*** Material for this task Section Begins ***

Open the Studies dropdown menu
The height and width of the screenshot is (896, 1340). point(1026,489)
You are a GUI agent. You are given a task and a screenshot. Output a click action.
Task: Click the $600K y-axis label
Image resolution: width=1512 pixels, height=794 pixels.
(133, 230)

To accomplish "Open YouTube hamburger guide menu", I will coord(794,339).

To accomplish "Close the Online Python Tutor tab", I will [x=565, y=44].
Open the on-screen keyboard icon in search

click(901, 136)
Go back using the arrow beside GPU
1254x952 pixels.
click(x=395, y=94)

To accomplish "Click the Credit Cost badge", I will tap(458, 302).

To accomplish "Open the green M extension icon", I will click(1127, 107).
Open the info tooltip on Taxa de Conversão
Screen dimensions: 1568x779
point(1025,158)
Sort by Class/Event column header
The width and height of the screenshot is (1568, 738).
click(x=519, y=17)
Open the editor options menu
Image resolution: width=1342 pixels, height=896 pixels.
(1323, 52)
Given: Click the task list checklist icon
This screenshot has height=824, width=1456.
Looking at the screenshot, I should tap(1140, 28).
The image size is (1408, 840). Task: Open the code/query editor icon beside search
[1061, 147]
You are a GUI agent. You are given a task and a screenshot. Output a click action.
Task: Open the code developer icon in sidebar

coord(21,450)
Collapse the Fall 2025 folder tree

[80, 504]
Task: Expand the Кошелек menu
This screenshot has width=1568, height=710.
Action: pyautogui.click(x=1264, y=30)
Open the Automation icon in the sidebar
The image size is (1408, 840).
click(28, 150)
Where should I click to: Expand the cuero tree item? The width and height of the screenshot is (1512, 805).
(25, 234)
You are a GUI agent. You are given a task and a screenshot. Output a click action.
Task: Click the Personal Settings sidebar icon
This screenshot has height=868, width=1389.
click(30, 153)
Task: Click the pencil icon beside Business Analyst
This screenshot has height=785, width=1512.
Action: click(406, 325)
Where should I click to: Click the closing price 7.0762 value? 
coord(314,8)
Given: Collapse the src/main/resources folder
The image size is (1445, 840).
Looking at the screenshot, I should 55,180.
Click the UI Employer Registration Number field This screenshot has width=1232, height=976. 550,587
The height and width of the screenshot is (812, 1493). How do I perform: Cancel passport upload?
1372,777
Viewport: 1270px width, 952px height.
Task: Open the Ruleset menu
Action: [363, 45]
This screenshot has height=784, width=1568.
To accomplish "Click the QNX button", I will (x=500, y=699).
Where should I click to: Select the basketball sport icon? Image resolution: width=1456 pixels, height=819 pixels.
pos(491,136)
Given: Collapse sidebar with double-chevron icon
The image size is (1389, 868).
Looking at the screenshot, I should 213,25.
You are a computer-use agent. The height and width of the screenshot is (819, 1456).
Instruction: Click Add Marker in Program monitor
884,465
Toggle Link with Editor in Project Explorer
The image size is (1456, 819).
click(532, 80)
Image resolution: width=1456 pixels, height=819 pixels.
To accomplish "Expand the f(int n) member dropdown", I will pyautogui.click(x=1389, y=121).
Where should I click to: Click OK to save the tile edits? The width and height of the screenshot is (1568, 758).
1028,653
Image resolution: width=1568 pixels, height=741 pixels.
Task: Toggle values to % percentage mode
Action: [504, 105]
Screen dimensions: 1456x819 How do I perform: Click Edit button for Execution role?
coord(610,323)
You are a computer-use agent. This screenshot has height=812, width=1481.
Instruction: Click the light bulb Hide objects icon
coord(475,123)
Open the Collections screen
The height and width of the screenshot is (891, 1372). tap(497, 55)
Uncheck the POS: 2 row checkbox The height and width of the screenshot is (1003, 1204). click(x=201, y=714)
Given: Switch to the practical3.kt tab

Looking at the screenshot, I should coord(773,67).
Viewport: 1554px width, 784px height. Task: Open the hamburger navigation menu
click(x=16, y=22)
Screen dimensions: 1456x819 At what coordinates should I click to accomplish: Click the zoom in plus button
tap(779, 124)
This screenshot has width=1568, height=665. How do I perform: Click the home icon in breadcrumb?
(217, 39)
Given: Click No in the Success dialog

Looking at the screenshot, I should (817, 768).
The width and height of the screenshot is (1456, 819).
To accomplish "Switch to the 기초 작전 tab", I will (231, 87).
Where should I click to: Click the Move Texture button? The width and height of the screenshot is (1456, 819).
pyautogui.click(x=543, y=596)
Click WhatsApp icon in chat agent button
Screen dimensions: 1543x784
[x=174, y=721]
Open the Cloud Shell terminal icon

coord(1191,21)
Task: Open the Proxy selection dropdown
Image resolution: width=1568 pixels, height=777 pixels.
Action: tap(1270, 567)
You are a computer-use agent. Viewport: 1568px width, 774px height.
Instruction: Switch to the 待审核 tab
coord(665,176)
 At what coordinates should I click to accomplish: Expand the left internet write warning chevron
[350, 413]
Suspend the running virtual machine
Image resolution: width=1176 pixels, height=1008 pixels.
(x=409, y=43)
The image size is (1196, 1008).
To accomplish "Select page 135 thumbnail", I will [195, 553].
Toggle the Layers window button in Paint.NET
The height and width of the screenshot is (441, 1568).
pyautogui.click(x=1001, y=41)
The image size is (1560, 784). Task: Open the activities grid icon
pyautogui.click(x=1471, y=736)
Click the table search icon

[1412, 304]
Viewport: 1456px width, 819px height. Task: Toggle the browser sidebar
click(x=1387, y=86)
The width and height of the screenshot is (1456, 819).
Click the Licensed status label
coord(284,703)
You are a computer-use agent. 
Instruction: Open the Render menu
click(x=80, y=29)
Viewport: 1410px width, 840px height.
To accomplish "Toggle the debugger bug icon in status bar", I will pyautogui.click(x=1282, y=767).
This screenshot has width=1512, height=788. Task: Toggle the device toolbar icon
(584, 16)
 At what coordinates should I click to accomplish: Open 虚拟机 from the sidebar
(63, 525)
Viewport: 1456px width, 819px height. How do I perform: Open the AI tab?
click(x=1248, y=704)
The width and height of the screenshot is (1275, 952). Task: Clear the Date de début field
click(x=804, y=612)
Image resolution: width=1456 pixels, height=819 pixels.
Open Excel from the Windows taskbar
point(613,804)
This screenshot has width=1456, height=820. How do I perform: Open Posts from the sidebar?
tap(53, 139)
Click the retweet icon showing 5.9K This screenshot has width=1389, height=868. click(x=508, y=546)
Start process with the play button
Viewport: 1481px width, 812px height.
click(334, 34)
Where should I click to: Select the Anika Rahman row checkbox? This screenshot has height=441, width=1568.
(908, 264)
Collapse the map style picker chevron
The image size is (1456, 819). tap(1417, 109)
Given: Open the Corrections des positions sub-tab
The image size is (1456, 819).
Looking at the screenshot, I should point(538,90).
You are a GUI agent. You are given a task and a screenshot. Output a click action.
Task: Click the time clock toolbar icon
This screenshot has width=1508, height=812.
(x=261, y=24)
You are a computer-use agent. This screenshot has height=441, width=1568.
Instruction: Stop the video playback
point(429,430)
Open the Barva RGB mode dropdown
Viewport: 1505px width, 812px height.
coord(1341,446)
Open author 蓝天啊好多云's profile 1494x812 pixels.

*** Material for this task Section Ends ***

Scan the records above for the lines holding "Image resolution: width=1342" and "Task: Expand the Кошелек menu". Transcribe those two and every line between them word for word, and no others.

Image resolution: width=1342 pixels, height=896 pixels.
(1323, 52)
Given: Click the task list checklist icon
This screenshot has height=824, width=1456.
Looking at the screenshot, I should tap(1140, 28).
The image size is (1408, 840). Task: Open the code/query editor icon beside search
[1061, 147]
You are a GUI agent. You are given a task and a screenshot. Output a click action.
Task: Open the code developer icon in sidebar

coord(21,450)
Collapse the Fall 2025 folder tree

[80, 504]
Task: Expand the Кошелек menu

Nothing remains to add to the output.